Emprego científico: como para furtar há arte, que é ciência verdadeira

Mantende o povo iliterato; não lhe dês ciência mas magia. E confundi, deliberadamente, quem mata de manhã a fome com quem a fome erradica, posto que se o repetirdes exaustivamente o povo sempre se acredita.

"E se é famosa a arte que, do centro da terra, desentranha o oiro, que se defende com montes de dificuldades, não é menos admirável a do ladrão que das entranhas de um escritório [...] desencova com outros maiores o tesouro com que se melhora de fortuna.”
Manuel da Costa, 1652, in Arte de furtar

Na real constituição do reino está a sangue consagrado o princípio de que, quando o trabalho é igual, igual será também o ordenado. No Estatuto do Bolseiro de Investigação, bem entendido, tudo isso é roubado, legalizando labor exclusivo mas de contrato de trabalho privado e a soldo inferior ao daquele pela carreira exercido.
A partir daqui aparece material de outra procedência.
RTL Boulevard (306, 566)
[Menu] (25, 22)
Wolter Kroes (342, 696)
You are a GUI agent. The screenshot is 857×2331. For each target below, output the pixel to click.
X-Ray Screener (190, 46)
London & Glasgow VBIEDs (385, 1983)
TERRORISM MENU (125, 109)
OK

E indagareis vós ao que ministra a razão desta desigualdade! Anuirá que não é democraticamente infundo e que outros desígnios obram conforme o ano em que viestes ao mundo e a vossa nobre afiliação? Não, que isso é mau linguajar antigo, pois ser bem nascido é coisa de outrora e só por desigualdade de talento é que alguém trabalha sem direitos agora. Até Dom Ramalho-Santos, em Coimbra bem nascido, quis renegar sua fidalguia rogando a seu senhor ser despedido para provar o quanto valia — a si próprio não se despediu, faltando-lhe talvez valentia, mas é sabido que o ontem dito nada vale hoje em dia.

Alguém crê que ao nobre lente e catedrático da academia só interessa a investigação que seja de sua serventia? Ou que nos Algarves um camaleão, que disse que todos contrataria, mudasse de cor sem razão, e que se manter haveria entre todos portento regedor naquela reitoria? Ou que em Coimbra um ogre gritasse “não assino contratos com mortos”, sem sentimento, e seu investigador enfermo matasse, deixando seus filhos sem sustento? Ou que fingindo exigir excelência, os desde há muito sempre barões, com a conivência da regência contrataram, sim, mas para outras funções?
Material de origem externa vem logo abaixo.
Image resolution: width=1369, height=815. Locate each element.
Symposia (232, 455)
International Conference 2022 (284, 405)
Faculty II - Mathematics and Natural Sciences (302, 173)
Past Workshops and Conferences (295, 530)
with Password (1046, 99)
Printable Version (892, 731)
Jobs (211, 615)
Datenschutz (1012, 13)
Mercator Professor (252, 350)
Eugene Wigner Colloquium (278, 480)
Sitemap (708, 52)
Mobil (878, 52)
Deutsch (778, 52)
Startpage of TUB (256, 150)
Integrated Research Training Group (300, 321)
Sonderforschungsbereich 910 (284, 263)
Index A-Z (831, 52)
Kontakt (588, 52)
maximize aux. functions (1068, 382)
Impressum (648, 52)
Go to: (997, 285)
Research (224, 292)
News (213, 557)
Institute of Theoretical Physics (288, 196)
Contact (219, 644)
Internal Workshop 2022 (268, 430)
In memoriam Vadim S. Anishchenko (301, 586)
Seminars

Dom Mariano Gago, na sua pureza, alguma vez nos legaria semelhante peste de nobreza a reinar a ciência e tecnologia? Dom Mariano é impoluto e tudo o que obrou é sagrado, é coincidência, obviamente, que sejam fruto de seu longo reinado. Vede os signatários do opúsculo Livro Negro da Avaliação Científica em Portugal e como ensurdece hoje seu grito minúsculo após quatro anos com tudo igual. Se duvidardes ainda de sua lisura, fazei o que ministra pelos reitores, do investigador pérfida caricatura, ingrata pelos seus labores. Repeti, também, tanto quanto necessário for, que o ingrato está em formação e que não é, nem nunca será, um verdadeiro trabalhador. E ao aproximar do juízo, do final da legislatura, prometei ainda mais sem siso, prometei com muita fartura. Deixai o povo em júbilo e festança, mas negai depois o que havíeis dito e matai toda a esperança. Para quê ler Maquiavel em busca de estratagemas? Dai-lhes apenas meia côdea embrulhada em finos poemas. E afirmai: “a precariedade combate-se com um contrato”, mesmo que de um só dia. Mantende o povo iliterato; não lhe dês ciência mas magia. E confundi, deliberadamente, quem mata de manhã a fome com quem a fome erradica, posto que se o repetirdes exaustivamente o povo sempre se acredita.

E no Ciência 2019, preparai-vos para a derradeira impostura: prosar do nada um triunfo e lacrimejar a vacatura. Mas se este é o mesmo povo que descobriu mundos com bravura, não deixará o títere sair impune, nem no fim da legislatura, pois o mote daquele que ilude, sabe-o toda a aventesma: é preciso que algo mude para que tudo fique na mesma.